Honestly, I sometimes wonder why this guy gets taken seriously, but I suppose I know: he plays into every instinct for smug self-satisfaction that you would expect among cosseted, comfortable Harvard students--and that you would want a proper education to beat out of them.  So no wonder that he is up this morning with a post on:

...together with a menu of exercises designed, so far as I can tell, to explore ways of scamming people out of it.  Now strictly speaking, I am no great fan of rent control: I think it often does more (social)  harm than good.  But "luck"?  Why is rent control more a "lucky break" than being born blond, beautiful, Norwegian and blessed with great ski-jumping skills?  More particularly, Mankiw operates out of a cohort that spends all its time telling us about the evils of envy and class warfare--wouldn't he want to go slow on promoting the same?  I admit I've got friends in New York rent-stabilized apartments who delight  in their privileged position, thankyouverymuch. Maybe I've got other friends who, say, bought apartments in the East 60s back in the Dinkins administration when those puppies were going for $65k a pop, tops.  I suppose Mankiw might want me to think that those buyers (as distinct from those renters)  were operating out of pluck and foresight and deserve every penny of the appreciation that they've enjoyed.  I doubt it.  I suspect that most of them were hard-working strivers who wanted to live in a nice place (considering) and got, well, lucky.  Does Mankiw spend a class hour trying to delegitimatize their hold on good fortune, to figuring out ways of clawing it back from them? Can we look forward to a chapter on

The  Luck of Not Having Cerebral Palsey

Well?  Why not?  There's an episode of the Larry Sanders Show where they talk about a guy who "enjoys," if you can call it that, a handicapped parking space.  It's Hank the clueless sidekick who provides the episode's moral compass: "well what did that guy ever do to deserve it," asks Hank, "except dive into an empty swimming pool?"  Yes, it's edgy, but the calculus doesn't seem a bit different.


Noah said...

I love this post. Just one problem; it needs to be longer. More Mankiw-bashing is better Mankiw-bashing.

Ken Houghton said...

"Maybe I've got other friends who, say, bought apartments in the East 60s back in the Dinkins administration when those puppies were going for $65k a pop, tops."
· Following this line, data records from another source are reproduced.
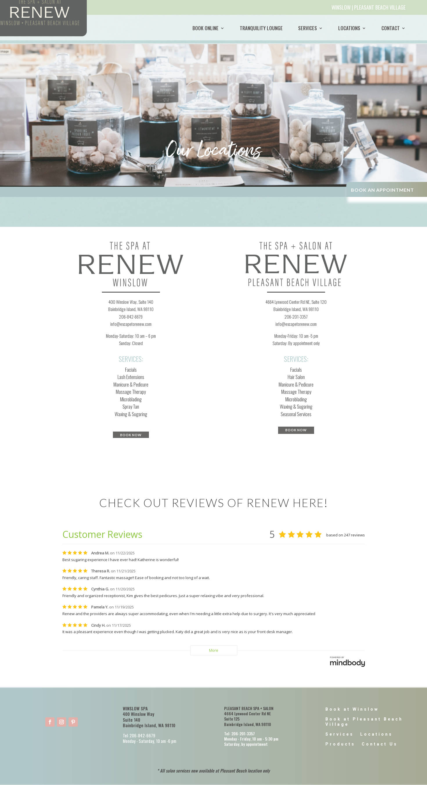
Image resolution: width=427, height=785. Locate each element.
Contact (390, 28)
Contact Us (380, 744)
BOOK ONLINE (205, 28)
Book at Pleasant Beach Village (364, 722)
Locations (349, 28)
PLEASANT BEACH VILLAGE (380, 7)
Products (340, 744)
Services (307, 28)
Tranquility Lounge (261, 28)
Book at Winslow (352, 709)
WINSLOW (341, 7)
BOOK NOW (131, 435)
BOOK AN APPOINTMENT (382, 190)
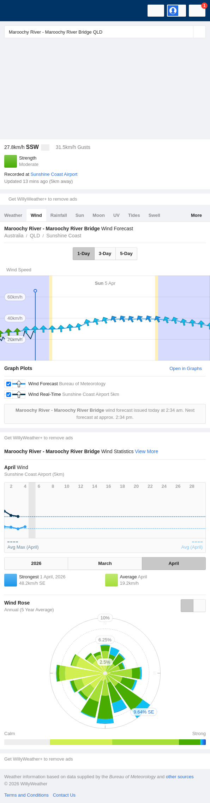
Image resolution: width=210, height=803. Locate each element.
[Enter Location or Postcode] (105, 31)
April (173, 563)
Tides (134, 215)
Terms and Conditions (26, 795)
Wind (36, 215)
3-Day (105, 253)
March (105, 563)
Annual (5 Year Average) (29, 609)
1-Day (83, 253)
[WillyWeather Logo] (16, 10)
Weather (13, 215)
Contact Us (64, 795)
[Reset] (187, 32)
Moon (98, 215)
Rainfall (58, 215)
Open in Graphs (185, 368)
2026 (36, 563)
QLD (35, 235)
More (196, 215)
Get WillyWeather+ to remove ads (42, 199)
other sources (180, 776)
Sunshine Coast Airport (53, 174)
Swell (154, 215)
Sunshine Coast (63, 235)
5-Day (126, 253)
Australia (13, 235)
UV (116, 215)
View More (146, 451)
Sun (80, 215)
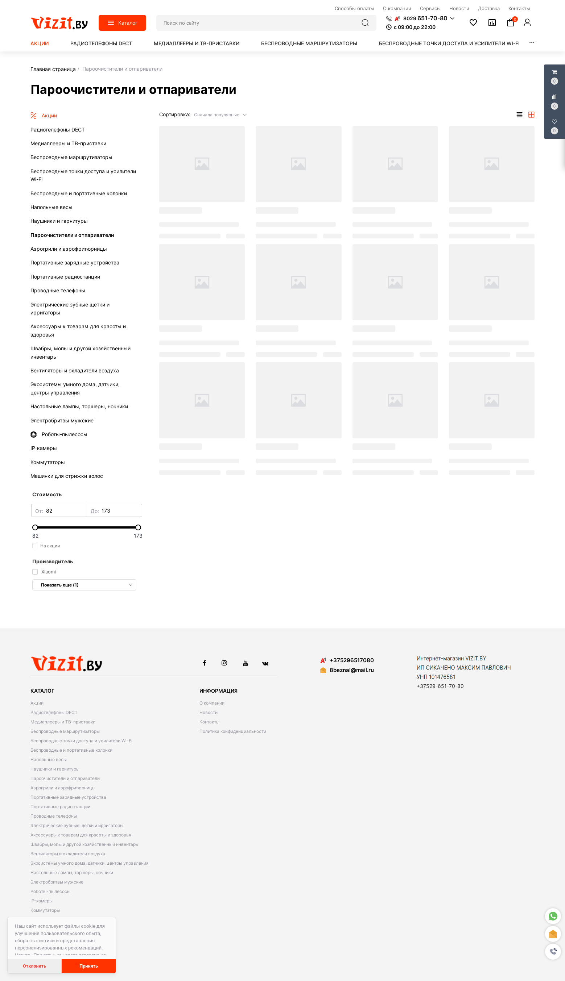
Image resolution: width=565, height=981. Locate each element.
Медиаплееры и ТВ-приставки (196, 43)
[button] (553, 951)
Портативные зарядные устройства (68, 797)
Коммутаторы (45, 910)
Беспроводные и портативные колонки (71, 750)
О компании (211, 703)
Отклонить (34, 966)
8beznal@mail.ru (352, 670)
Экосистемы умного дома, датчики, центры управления (89, 863)
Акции (39, 43)
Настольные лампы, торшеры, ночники (71, 872)
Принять (88, 966)
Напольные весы (48, 759)
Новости (208, 712)
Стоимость (47, 494)
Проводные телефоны (53, 816)
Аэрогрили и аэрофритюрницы (62, 787)
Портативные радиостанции (60, 806)
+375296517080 (347, 660)
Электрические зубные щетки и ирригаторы (76, 825)
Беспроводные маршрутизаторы (309, 43)
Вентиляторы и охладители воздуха (67, 853)
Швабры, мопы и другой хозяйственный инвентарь (84, 844)
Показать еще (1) (86, 585)
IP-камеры (41, 900)
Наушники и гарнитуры (54, 769)
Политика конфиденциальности (232, 731)
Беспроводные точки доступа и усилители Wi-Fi (449, 43)
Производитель (52, 561)
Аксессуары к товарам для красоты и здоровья (80, 835)
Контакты (209, 722)
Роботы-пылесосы (50, 891)
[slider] (86, 527)
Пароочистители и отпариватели (65, 778)
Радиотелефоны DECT (101, 43)
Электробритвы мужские (56, 882)
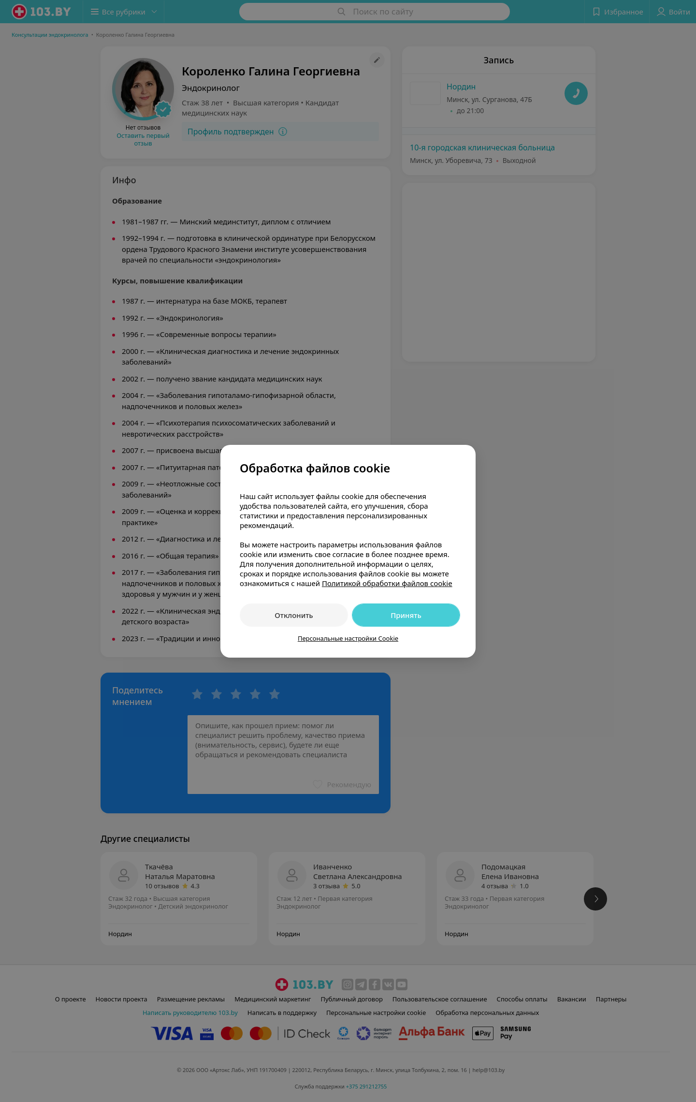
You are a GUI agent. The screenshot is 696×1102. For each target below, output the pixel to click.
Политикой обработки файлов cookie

I have an old friend--possibly the same guy--who was renting one of those who was renting one of those when the bank foreclosed. He offered them rather more, but they decided to have a foreclosure auction instead.

He went in and bought the place at auction for--you guessed it--$65,000. As the only bidder.

It's one of those stories I always tell when people claim that sellers are always perfectly rational. (The other being how my then-realtor was on both sides of a transaction, with consumer/producer surplus to spare, but somehow managed not to close the transaction.)